[Screen-element location records]
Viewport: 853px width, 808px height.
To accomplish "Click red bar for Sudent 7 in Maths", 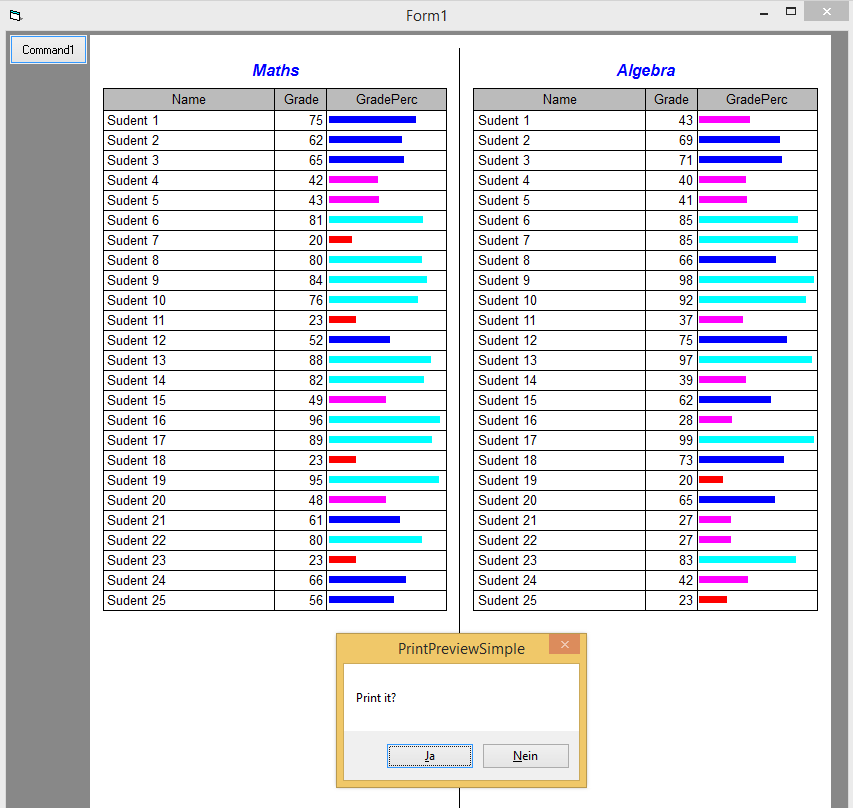I will (x=340, y=240).
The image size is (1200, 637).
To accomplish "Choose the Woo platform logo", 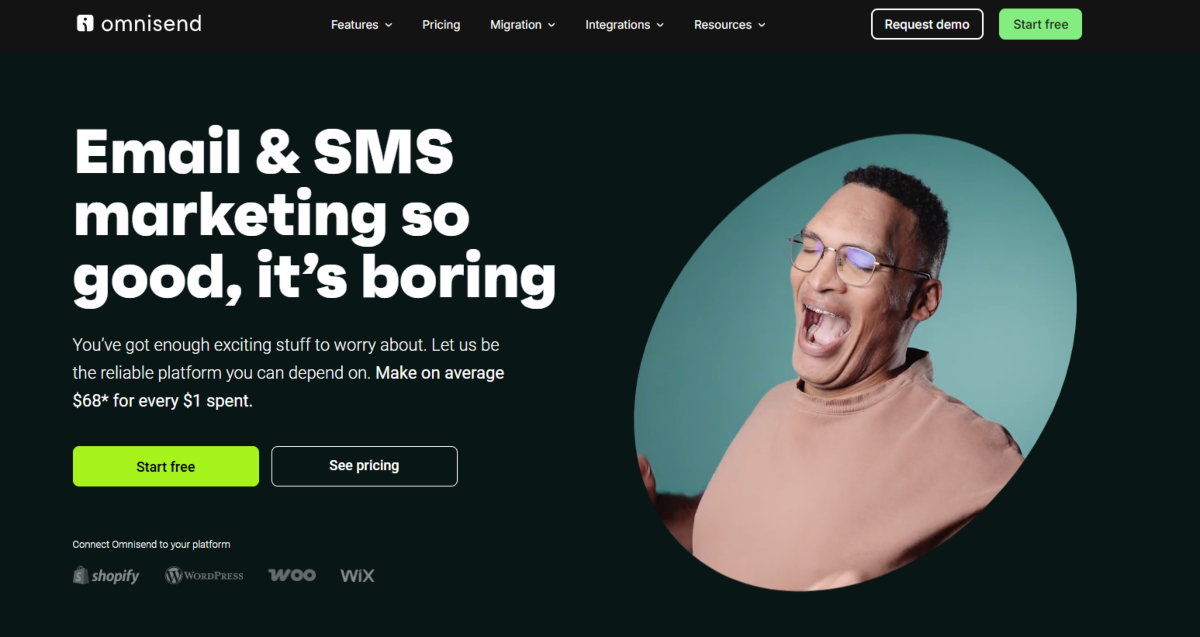I will (292, 575).
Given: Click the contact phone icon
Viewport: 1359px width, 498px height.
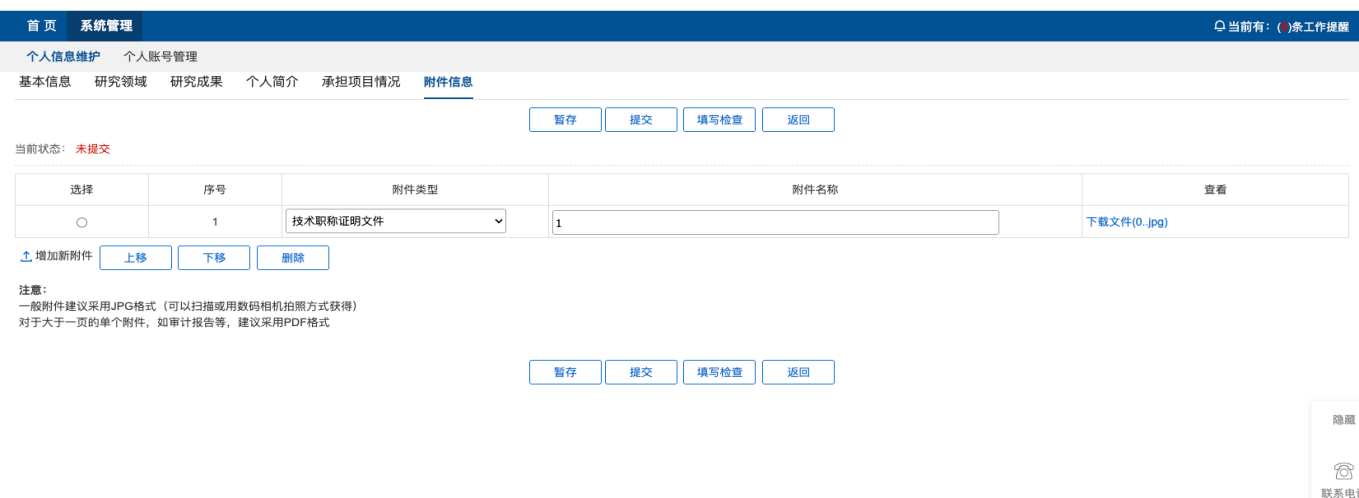Looking at the screenshot, I should click(1343, 471).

# TASK GOAL:
Repeat the records from the line with "Given: Click the contact phone icon" through the end of the records, leaving the pictures out of your answer.

# FINAL RESULT:
Given: Click the contact phone icon
Viewport: 1359px width, 498px height.
Looking at the screenshot, I should click(1343, 471).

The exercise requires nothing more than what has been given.